How to complete this task
The line containing "Task: Click the" and every line after it, through the end of the material: copy these exactly and nothing else, leaving pictures out.

■ ■ ■ ■

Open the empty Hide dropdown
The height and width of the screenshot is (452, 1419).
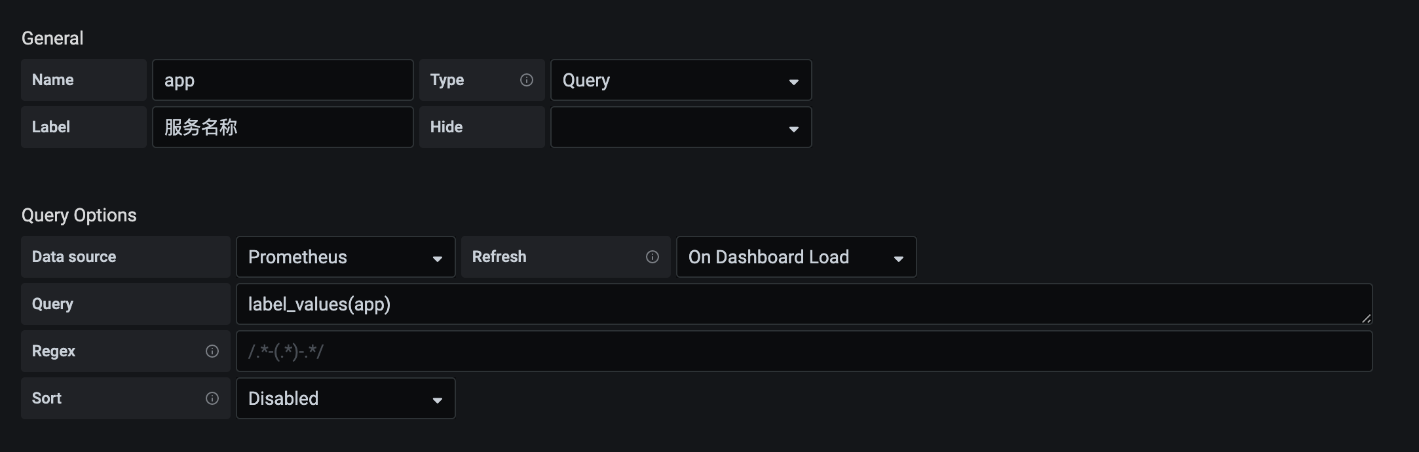click(681, 127)
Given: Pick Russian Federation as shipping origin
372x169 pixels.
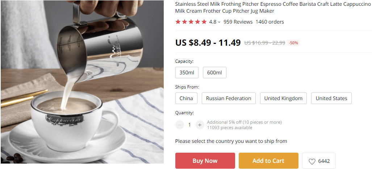Looking at the screenshot, I should (x=229, y=98).
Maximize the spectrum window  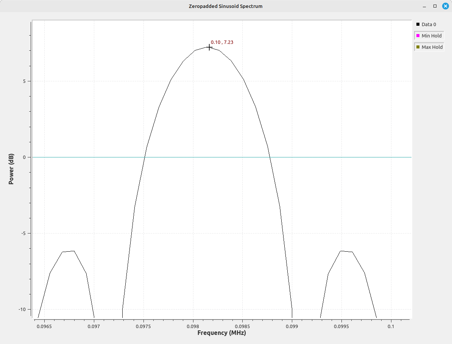tap(435, 6)
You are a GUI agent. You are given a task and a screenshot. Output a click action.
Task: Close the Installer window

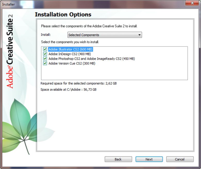(192, 4)
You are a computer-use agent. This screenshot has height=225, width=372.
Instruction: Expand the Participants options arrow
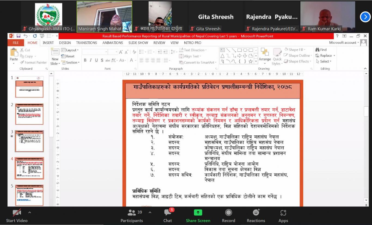tap(150, 212)
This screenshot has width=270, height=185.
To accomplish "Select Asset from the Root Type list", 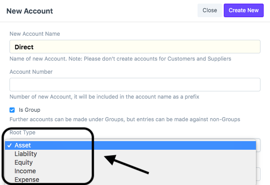I will pos(130,146).
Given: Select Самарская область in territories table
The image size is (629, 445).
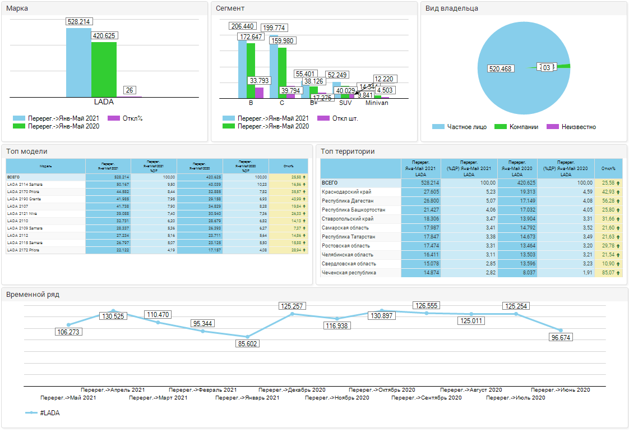Looking at the screenshot, I should [x=345, y=228].
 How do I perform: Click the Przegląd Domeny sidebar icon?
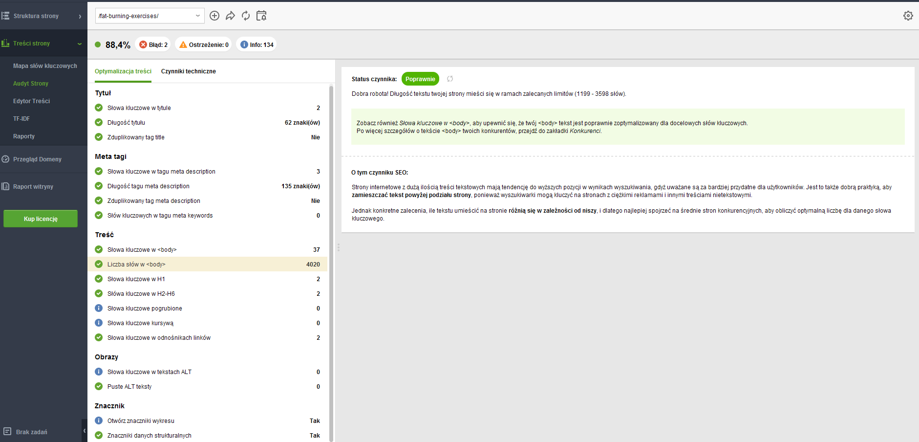[x=6, y=159]
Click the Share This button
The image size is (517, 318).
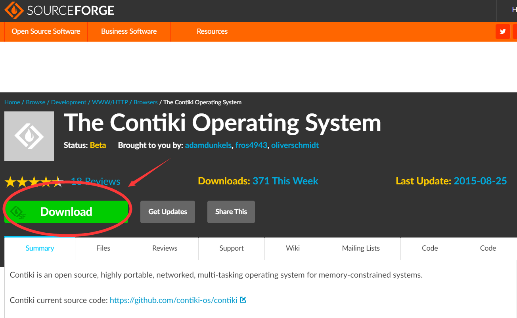(x=231, y=212)
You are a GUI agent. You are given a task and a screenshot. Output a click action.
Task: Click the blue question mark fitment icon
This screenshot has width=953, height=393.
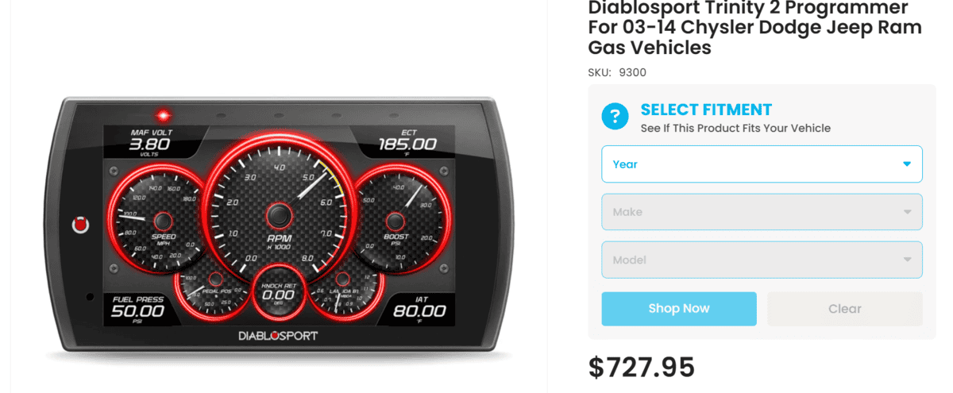pyautogui.click(x=615, y=118)
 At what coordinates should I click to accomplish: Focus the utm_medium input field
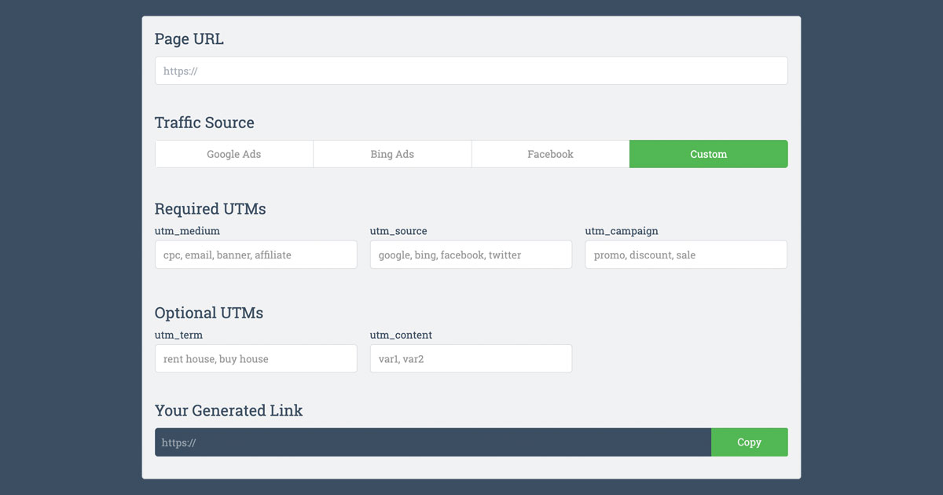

■ ■ ■ ■

Written answer
Task: Click the blue question mark fitment icon
This screenshot has width=953, height=393.
pyautogui.click(x=615, y=118)
 At what coordinates should I click to accomplish: Focus the utm_medium input field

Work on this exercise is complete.